NOC Situational Awareness
In our NOC, we maintain situational awareness of all physical security zones (reactive video feeds), some basic information about the physical characteristics of the data centers, the weather and a national news feed. Are there other things you recommend a NOC monitor, or is this considered good enough.
Solution 1:
This is a pretty broad question, but I'm assuming we're avoiding service- or logical-level monitoring (ie, SSH listening, web sites responding properly, disk space, CPU usage, etc.).
Your NOC should be doing both constant hands-off monitoring as well as periodic hands-on/eyes-on monitoring.
Constantly monitor:
- Ambient temperature/humidity from multiple sensors in datacenter
- Power draw for all circuits in datacenter
- AC unit's self-reported load/health
- Video feeds of datacenter interior, all datacenter entrances, and entrance to NOC area
- UPS battery status
- Log all entrance/exits from datacenter (whether by swipe card or manual sign-in)
- Switch port/router interface status events (up/down/change in speed)
Periodic walkthroughs:
- Racks closed and locked
- Any audible or visual hardware alarms (lights, tones, status LCDs)
- Floor tiles in place and in good condition
- Datacenter entrances closed and locked
- Cameras undisturbed
- No unexpected visitors in or around datacenter
- Failed lights, broken windows, damaged doors, anything that makes physical security easier to breach
Also, why bother with a national news feed? Unless you have datacenters distributed throughout the country, it makes much more sense to tune into local news stations. The value of this as a whole is questionable, though, since it's going to be a very high noise:signal ratio. If anything, just subscribe to an RSS feed from your relevant news outlets.
Finally, this may not be what you're looking for, but I've found testing outside my network to be invaluable. Testing for high latency or packet loss to several well known networks (Google, Yahoo, Microsoft, etc.) with small and large packets, checking common websites for proper return codes, and measuring round trip latency for email to/from several popular free mail sites (Yahoo, Hotmail, Gmail) has given me the jump on several subtle problems before my users started calling.
Solution 2:
The Radar available from Securitywizardry.com is always something I've wanted to put up on a big plasma in a NOC/SOC for the cool factor: http://www.securitywizardry.com/radar.htm
It includes security news, "health" levels, emerging threats, and information on tool updates.
Solution 3:
My thought is the walk though physical side of things.
Walk though often, if you are onsite and a 24/7 office then have 2 people walk though seperately at the start of their shift.

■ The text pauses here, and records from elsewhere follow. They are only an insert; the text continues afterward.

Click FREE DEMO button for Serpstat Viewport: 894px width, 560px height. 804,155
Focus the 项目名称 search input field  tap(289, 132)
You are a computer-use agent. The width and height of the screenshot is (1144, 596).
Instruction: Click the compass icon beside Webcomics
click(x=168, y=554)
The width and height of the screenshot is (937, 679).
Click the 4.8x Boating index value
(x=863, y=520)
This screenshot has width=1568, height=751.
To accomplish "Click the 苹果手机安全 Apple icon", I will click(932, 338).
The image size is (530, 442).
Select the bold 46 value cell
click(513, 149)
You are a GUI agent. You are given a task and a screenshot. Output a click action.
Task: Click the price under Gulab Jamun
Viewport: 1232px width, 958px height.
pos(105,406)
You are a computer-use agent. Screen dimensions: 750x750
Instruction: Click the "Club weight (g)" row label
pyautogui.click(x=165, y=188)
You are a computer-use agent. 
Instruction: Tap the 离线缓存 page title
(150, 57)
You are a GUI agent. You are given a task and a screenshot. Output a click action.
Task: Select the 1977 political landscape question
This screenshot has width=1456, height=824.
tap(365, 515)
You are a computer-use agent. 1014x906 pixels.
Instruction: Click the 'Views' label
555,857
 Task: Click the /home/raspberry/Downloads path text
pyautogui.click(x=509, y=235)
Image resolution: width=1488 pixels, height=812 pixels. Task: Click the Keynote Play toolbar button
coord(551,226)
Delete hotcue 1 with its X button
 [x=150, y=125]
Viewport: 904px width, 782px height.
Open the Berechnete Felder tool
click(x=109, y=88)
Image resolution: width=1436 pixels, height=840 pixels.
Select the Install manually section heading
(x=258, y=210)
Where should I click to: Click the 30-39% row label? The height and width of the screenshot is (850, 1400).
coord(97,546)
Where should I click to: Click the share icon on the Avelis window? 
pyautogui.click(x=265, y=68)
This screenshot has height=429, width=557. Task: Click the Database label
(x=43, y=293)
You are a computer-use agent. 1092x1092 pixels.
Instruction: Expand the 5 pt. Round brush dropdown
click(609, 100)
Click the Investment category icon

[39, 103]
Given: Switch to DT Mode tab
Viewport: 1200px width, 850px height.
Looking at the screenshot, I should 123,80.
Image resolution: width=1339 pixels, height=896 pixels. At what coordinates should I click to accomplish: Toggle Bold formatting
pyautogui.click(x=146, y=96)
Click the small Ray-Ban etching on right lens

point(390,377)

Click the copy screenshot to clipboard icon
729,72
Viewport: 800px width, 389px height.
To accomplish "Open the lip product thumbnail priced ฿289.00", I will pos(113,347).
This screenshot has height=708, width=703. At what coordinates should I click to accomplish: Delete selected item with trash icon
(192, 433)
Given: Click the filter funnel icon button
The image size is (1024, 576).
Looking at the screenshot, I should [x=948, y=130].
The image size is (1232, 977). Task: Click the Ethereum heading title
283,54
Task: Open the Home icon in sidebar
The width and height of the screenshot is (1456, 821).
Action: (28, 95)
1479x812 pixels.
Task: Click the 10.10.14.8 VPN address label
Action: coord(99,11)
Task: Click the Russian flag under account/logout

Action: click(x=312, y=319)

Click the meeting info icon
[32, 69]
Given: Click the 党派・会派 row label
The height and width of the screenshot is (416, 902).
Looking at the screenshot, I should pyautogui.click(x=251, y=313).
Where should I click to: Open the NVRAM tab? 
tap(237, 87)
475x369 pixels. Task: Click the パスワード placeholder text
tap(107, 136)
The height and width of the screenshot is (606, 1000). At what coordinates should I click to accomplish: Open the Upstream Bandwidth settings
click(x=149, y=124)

If they walk though together they will just chat and not see what they should be seeing.
- If not on site try and setup a regular walk though by either an employee or hire a local contractor to do it.
- I would say weekly min, but daily is better.
- Make this more frequent if you have any liquid pipes in there (HVAC chiller lines, domestic water lines, sewage from a bathroom above you, etc)
- Look for the out of place
- Dripping pipes can be caught by a human eye before an electronic sensor
- Check under the floor
- Feel the HVAC vents to make sure they are on
- LISTEN to the UPS's. If they are humming louder then normal you might to check it
- Same goes for any transformers you have
- SMELL, there are a lot of electronics to start frying in there
- Keep it clean
If you have a seperate generator/utility room, check that too
- Make sure the fuel lines are not leaking
- Keep it clean
- Noise and smell
- If the generator is on an auto test, check it after the test, make sure nothing sprung a leak on it.
Its not a bad idea to have your electrical panels thermo-scanned a couple of times a year. This will find gear that is nearing failure since it will appear hotter.
Every failure starts small, if you catch it when small, you can fix it on your schedule
Solution 4:
How about:
NOC staff RSS feeds/Tweets
How do each of you at the NOC share information? Yammer (https://www.yammer.com/) could be a good way to share enterprise-wide information/status (via email/IM/RSS).